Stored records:
—————

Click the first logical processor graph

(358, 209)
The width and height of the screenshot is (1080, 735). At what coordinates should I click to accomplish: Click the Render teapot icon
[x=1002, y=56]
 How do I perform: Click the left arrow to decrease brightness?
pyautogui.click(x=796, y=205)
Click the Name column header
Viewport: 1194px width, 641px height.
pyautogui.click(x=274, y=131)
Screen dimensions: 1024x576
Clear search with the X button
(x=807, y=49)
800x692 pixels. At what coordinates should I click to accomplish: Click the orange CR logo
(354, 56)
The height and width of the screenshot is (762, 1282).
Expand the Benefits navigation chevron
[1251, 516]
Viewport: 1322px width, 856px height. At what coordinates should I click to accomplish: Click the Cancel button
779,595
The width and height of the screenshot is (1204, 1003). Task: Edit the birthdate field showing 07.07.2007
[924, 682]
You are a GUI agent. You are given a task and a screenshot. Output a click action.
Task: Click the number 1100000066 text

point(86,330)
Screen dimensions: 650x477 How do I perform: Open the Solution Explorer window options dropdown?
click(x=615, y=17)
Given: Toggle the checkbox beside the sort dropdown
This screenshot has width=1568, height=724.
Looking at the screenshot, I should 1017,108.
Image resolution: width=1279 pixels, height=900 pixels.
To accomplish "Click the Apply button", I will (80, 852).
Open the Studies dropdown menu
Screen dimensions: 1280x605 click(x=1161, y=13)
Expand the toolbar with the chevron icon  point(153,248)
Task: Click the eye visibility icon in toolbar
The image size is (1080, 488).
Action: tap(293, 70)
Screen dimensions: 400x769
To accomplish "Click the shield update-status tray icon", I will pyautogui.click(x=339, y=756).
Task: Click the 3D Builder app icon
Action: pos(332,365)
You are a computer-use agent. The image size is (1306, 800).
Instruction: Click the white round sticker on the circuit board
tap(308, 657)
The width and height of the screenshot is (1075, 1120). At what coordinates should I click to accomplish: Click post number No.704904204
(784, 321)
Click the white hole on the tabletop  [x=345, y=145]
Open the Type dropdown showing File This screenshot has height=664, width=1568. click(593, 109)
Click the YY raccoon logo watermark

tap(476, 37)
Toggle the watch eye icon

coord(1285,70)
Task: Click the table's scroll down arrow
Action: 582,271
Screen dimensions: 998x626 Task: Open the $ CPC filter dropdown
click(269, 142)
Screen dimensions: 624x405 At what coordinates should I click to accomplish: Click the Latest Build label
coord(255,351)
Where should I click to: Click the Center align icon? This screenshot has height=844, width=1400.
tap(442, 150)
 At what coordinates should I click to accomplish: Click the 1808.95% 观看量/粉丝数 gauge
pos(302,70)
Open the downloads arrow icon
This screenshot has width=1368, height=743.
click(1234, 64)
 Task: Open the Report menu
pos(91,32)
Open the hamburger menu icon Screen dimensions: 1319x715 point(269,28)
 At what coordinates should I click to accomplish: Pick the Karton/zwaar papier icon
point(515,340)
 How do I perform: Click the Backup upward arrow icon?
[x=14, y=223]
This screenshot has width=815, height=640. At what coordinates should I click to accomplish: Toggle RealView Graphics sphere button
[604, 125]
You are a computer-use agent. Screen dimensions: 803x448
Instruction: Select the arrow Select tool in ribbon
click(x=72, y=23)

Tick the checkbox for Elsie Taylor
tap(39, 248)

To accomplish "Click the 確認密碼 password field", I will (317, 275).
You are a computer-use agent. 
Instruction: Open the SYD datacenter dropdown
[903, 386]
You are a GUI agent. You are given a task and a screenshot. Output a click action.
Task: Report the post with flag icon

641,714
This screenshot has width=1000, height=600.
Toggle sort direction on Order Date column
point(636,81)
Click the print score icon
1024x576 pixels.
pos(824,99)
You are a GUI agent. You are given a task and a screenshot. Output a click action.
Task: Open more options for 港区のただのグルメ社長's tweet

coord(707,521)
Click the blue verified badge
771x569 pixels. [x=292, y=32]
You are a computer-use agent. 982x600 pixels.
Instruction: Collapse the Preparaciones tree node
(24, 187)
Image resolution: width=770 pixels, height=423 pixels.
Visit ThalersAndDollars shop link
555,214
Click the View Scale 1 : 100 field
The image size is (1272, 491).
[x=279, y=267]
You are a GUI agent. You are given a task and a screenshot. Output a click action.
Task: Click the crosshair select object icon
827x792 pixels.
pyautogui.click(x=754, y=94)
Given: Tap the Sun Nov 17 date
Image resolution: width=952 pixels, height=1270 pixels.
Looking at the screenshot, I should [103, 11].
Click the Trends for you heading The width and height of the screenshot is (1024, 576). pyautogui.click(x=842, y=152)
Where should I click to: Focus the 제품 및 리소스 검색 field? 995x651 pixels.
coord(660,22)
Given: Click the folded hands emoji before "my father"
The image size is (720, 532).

—————

## What you are asked to do
Find how many lines in the records contain the string "computer", then give the number alone.

## Response area
4